*** Input data Section Begins ***

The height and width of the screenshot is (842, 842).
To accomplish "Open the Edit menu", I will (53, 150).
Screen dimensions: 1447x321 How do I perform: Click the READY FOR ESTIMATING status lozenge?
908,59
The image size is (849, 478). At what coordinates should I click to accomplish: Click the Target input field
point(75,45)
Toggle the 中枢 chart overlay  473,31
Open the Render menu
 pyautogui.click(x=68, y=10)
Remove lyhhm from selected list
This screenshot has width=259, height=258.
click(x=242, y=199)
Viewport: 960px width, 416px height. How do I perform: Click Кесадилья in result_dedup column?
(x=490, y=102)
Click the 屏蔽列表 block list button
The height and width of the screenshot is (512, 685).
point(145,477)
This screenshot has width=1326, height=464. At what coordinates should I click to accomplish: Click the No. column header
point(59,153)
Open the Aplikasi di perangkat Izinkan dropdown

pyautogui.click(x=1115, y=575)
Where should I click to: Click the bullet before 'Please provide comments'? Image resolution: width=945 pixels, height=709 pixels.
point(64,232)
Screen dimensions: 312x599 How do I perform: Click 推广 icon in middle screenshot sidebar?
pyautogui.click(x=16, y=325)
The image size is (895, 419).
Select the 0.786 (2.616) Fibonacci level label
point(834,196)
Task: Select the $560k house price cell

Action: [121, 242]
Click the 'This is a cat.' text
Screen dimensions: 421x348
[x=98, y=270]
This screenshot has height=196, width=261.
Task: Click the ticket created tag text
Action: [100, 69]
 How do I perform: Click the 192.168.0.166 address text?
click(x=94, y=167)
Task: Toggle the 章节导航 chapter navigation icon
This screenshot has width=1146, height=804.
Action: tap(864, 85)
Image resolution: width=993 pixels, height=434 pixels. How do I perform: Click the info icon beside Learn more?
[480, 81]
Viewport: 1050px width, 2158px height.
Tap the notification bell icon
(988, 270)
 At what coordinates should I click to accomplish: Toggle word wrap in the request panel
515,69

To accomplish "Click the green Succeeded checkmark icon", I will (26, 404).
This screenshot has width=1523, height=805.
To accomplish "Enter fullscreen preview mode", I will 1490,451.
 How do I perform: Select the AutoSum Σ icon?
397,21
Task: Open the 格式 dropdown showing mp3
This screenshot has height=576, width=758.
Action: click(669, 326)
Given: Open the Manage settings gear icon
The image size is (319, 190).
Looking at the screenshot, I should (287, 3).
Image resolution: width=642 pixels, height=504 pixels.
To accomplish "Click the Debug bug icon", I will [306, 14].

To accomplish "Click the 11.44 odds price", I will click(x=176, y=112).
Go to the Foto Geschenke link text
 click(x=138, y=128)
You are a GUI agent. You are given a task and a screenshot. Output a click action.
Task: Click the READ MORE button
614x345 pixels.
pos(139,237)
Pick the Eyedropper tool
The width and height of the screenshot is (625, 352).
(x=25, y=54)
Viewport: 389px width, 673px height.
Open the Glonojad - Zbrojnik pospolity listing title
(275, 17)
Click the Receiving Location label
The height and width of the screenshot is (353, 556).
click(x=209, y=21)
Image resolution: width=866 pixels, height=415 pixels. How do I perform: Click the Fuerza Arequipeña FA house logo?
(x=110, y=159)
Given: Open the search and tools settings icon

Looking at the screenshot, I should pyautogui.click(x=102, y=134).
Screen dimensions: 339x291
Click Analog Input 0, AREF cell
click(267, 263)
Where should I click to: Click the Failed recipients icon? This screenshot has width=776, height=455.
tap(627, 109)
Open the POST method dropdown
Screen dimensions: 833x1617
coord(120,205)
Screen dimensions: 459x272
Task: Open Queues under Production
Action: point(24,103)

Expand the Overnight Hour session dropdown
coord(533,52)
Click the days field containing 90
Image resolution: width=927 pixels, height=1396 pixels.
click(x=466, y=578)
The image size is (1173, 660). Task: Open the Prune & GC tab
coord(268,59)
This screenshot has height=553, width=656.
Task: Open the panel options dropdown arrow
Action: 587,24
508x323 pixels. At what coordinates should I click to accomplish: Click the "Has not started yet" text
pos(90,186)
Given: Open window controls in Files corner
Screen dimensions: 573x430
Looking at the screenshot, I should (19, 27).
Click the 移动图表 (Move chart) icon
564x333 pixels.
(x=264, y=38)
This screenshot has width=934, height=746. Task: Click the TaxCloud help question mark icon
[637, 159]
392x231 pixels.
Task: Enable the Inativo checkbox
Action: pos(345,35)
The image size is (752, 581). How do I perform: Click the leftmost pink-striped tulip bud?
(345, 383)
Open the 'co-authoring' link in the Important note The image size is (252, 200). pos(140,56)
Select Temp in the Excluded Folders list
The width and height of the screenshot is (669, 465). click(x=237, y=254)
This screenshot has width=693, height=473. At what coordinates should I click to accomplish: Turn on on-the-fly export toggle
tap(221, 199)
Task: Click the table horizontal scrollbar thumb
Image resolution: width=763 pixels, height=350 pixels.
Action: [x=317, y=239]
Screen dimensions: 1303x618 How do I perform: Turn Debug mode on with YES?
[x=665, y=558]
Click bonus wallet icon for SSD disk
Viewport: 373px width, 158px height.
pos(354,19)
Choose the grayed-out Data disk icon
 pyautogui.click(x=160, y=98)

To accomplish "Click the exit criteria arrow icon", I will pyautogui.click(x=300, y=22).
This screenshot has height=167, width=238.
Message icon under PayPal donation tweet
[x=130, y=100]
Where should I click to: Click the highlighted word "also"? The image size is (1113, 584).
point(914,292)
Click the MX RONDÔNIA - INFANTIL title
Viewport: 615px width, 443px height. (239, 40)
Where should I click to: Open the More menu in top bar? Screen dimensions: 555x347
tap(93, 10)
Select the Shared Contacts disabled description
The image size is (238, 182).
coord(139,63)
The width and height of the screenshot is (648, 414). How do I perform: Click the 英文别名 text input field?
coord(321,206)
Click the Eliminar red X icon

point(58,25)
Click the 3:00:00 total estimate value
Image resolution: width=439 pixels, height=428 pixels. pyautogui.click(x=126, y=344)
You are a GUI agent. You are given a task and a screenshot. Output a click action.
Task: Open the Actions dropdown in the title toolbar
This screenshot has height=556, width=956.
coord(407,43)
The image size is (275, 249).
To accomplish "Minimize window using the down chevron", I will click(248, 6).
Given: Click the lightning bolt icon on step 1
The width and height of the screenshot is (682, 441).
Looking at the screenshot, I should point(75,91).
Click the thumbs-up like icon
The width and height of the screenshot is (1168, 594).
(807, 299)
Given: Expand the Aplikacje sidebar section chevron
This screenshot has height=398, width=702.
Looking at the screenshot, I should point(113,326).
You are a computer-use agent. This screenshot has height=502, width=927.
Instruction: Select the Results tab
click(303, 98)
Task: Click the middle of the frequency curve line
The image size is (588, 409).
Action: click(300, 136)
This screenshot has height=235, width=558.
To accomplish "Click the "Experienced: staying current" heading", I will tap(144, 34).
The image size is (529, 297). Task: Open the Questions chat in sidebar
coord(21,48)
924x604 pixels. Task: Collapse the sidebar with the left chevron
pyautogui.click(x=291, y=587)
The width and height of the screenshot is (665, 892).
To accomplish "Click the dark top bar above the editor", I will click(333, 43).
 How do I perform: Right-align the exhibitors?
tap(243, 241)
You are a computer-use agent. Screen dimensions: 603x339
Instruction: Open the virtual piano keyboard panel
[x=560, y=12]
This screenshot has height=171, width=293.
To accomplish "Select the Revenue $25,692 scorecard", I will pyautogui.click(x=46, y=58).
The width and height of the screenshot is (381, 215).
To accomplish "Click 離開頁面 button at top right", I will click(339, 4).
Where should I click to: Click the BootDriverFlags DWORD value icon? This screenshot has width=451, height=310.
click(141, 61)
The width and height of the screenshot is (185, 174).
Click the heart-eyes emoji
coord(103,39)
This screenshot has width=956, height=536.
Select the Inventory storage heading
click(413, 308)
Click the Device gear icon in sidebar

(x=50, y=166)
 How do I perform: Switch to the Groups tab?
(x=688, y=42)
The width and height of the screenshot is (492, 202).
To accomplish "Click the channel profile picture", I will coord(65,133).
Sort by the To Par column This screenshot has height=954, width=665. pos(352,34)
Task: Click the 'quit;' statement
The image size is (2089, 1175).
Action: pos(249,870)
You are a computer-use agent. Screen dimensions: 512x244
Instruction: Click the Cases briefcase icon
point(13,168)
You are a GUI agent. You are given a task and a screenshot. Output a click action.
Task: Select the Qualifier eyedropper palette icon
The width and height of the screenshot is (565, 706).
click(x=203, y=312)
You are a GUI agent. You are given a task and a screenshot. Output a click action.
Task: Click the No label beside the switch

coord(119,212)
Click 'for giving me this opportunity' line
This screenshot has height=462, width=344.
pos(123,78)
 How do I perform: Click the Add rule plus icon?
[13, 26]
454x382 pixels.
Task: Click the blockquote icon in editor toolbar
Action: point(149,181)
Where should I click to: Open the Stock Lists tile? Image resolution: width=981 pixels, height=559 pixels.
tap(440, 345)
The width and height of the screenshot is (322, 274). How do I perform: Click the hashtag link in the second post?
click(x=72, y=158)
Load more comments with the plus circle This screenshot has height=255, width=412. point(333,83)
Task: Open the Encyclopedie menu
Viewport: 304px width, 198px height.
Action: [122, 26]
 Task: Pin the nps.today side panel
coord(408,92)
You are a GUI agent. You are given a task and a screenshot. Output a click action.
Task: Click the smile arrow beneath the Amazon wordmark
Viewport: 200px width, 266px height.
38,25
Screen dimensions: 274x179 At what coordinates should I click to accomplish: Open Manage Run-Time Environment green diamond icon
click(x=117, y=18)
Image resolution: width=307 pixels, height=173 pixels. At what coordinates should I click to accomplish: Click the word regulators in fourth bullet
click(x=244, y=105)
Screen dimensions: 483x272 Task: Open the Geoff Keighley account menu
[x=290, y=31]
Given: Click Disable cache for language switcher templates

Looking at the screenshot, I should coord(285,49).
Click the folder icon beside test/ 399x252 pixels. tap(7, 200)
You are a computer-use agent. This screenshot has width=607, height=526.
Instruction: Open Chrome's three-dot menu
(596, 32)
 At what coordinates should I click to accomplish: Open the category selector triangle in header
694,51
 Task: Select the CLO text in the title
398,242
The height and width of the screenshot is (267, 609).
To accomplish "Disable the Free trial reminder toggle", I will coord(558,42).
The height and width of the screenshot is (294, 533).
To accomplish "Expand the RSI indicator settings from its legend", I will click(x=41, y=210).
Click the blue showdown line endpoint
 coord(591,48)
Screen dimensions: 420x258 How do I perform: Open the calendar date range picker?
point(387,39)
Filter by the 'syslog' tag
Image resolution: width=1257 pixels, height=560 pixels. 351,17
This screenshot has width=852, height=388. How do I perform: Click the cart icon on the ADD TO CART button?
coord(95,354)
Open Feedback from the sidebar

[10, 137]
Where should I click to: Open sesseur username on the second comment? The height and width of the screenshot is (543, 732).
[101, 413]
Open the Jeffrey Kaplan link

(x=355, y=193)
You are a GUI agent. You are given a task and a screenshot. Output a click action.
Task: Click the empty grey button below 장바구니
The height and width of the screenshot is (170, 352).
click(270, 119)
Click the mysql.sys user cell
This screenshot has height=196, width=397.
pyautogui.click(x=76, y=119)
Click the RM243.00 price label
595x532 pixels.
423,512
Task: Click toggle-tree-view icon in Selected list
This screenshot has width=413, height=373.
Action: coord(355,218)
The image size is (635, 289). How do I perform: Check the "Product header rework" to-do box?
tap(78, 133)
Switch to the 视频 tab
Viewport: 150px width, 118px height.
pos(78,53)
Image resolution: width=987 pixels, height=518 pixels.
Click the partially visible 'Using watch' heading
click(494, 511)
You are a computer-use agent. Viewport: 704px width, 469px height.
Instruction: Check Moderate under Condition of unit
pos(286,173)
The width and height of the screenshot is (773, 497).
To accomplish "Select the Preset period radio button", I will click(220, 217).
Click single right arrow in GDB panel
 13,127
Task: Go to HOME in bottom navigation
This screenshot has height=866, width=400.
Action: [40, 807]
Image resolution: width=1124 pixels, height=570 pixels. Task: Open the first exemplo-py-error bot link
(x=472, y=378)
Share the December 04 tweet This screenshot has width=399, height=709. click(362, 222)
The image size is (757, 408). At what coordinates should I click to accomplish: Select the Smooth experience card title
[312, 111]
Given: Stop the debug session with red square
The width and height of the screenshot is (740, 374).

*** Input data Section Ends ***

Work required: Among the records above, only the lines between the line holding "The width and height of the screenshot is (381, 215)." and the line holding "The width and height of the screenshot is (185, 174).", inclusive, are to be output, exactly as written.

Reply:
The width and height of the screenshot is (381, 215).
To accomplish "Click 離開頁面 button at top right", I will click(339, 4).
Where should I click to: Click the BootDriverFlags DWORD value icon? This screenshot has width=451, height=310.
click(141, 61)
The width and height of the screenshot is (185, 174).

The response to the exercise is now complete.